While big game animals are mostly thriving, O’Mara said, “About a third of all wildlife species are in trouble. … The challenge has been to tell this story systematically to inspire the American people to speak up.”
He called for a plan to improve wildlife habitat, boost federal funding and connect more Americans with wildlife, urging conference participants to “do our part and stand as tall as the giants that came before,” including respected conservationists Aldo Leopold, Ding Darling and Theodore Roosevelt.
The message can unite conservatives and liberals, O’Mara said, if conservationists can tell the story in a way that reverberates with people. He pointed to Darling, whose cartoons and artwork made a compelling case for wildlife conservation.
“If we do these things and we do them well, we will leave an incredible legacy for wildlife,” he said.
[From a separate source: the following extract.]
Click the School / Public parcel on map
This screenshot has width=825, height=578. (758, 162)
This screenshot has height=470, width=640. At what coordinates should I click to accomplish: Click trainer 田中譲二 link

Clay spoke of projects his organization has been a part of that were only successful because of relationships with other partners.
“Beyond Wildlife Services, however, I believe that all successful wildlife management activities in our country requires partnerships,” he said, “strong partnerships that can help continue the conservation successes we have enjoyed over the past quarter-century.”
He pointed to three projects that have been particularly successful. In Guam, Wildlife Services worked with the Defense Department, the U.S. Fish and Wildlife Service, the U.S. Geological Survey and the government of Guam to eradicate invasive brown tree snakes, which were killing endangered birds. In Maryland, it joined state and federal agencies to eliminate the invasive nutria, which had transformed marshlands into open water. In the West, it helped restore to the wild the black-footed ferret, which was threatened by plague entering colonies of prairie dogs, which the ferret feeds on.
“I believe that the future of effective wildlife management and wildlife damage management in this country is contingent on the ability of wildlife professionals to recognize the critical need for partnerships and to involve all appropriate partners in the process,” Clay said, “and I believe that this cooperation is critical if humans and wildlife are to coexist.”
Several awards were also announced:
Jay N. “Ding” Darling Memorial Award for Wildlife Stewardship Through Art: Robert Bateman
Excellence in Wildlife Education: Dean Stauffer
W.L. McAtee and G.V. Burger Associate Editor Award: Scott M. McCorquodale
Wildlife Publication Award–Book: Snow Leopards. Thomas McCarthy and David Mallon
Wildlife Publication Award–Edited Book: Golden-Winged Warbler Ecology. Henry M. Streby, David E. Andersen, David A. Buehler
Wildlife Publication Award–Monograph: Competitive interactions and resource partitioning between northern spotted owls and barred owls in western Oregon. J. David Wiens and Eric D. Forsman
Wildlife Publication Award–Paper: Using predator-prey theory to predict outcomes of broadscale experiments to reduce apparent competition. Robert Serrouya, Meike J. Wittmann, Bruce N. McLellan; Heiko U. Wittmer; Stan Boutin.